▸ Given entries:
+---+
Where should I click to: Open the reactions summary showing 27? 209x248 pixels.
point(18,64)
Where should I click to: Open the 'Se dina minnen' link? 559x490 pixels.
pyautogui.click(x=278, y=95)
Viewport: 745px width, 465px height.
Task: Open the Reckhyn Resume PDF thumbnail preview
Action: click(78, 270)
+---+
▸ Task statement: All of the entries above are to be written out again exactly.

▸ Response to this task:
Where should I click to: Open the reactions summary showing 27? 209x248 pixels.
point(18,64)
Where should I click to: Open the 'Se dina minnen' link? 559x490 pixels.
pyautogui.click(x=278, y=95)
Viewport: 745px width, 465px height.
Task: Open the Reckhyn Resume PDF thumbnail preview
Action: click(78, 270)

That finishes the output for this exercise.